1 700 poules promises à l’abattoir vont être proposées à l’adoption dans ce département le 4 juillet

Elles passent des mois à pondre des œufs presque chaque jour, malgré cela, leur avenir est bien sombre. Heureusement, une initiative permet aujourd’hui à certaines de ces poules d’échapper au sort que ces types d’élevages leur réservent habituellement.

Le triste destin des poules de réforme

Certaines poules n’auront jamais droit à une retraite. Après plus d’un an à pondre quotidiennement dans des élevages intensifs, les éleveurs ne les jugent plus assez rentables. Leur production d’œufs diminue et leur avenir est scellé. On appelle alors « poules de réforme » ces animaux, que l’on élève uniquement pour leur rendement.

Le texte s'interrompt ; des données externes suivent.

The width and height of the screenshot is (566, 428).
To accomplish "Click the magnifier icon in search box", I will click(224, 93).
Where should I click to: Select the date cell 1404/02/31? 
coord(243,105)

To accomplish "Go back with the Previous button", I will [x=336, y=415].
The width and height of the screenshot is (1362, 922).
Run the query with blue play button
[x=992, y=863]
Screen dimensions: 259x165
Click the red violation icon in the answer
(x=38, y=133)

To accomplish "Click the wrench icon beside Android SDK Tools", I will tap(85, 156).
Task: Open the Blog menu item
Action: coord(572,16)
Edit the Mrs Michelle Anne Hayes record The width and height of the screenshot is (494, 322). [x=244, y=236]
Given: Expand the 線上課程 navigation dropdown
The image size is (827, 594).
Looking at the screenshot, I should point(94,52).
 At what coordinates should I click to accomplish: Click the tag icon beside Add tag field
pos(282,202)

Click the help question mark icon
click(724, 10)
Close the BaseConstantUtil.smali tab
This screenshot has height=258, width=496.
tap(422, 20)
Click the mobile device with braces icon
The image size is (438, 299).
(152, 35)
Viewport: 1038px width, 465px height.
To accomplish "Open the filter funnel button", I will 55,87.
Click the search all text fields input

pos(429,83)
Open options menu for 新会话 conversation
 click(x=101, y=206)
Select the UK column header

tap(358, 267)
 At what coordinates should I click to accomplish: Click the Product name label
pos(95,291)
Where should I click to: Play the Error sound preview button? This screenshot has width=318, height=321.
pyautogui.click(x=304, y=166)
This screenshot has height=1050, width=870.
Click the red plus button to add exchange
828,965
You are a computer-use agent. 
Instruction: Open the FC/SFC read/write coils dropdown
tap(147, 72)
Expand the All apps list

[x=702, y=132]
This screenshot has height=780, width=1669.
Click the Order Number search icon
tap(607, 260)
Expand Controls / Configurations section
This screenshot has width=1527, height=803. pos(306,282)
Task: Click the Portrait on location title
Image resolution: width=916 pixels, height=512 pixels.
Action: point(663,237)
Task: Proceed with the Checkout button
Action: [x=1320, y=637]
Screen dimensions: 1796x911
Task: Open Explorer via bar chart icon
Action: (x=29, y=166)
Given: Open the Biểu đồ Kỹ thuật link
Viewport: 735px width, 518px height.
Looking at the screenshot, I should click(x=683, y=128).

Pour beaucoup de ces animaux, l’histoire s’arrête à l’abattoir. Après une existence passée dans la promiscuité, où seul les œufs comptent, de jeunes pondeuses plus performantes les remplacent. Néanmoins, certaines évitent cette tragédie grâce à des associations ou à des particuliers qui leur offrent une seconde vie.

1 700 poules de réforme proposées à l’adoption

En effet, l’association Champs Libres aux Poules organise régulièrement des opérations pour sauver des poules de réforme en leur épargnant l’abattoir. La prochaine aura lieu le 4 juillet dans le Gers, où l’association proposera 1 700 poules rousses de 18 mois à l’adoption. Des vétérinaires (ou l’association) contrôlent leur état de santé avant chaque placement auprès des familles.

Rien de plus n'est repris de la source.